REQUIRED ACTION
In full and without alteration, print the entries.

[Items listed in a dataset]
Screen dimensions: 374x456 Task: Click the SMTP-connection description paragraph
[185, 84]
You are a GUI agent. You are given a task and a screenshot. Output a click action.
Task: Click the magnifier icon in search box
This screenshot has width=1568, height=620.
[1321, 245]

YOUR RESPONSE
Screen dimensions: 374x456 Task: Click the SMTP-connection description paragraph
[185, 84]
You are a GUI agent. You are given a task and a screenshot. Output a click action.
Task: Click the magnifier icon in search box
This screenshot has width=1568, height=620.
[1321, 245]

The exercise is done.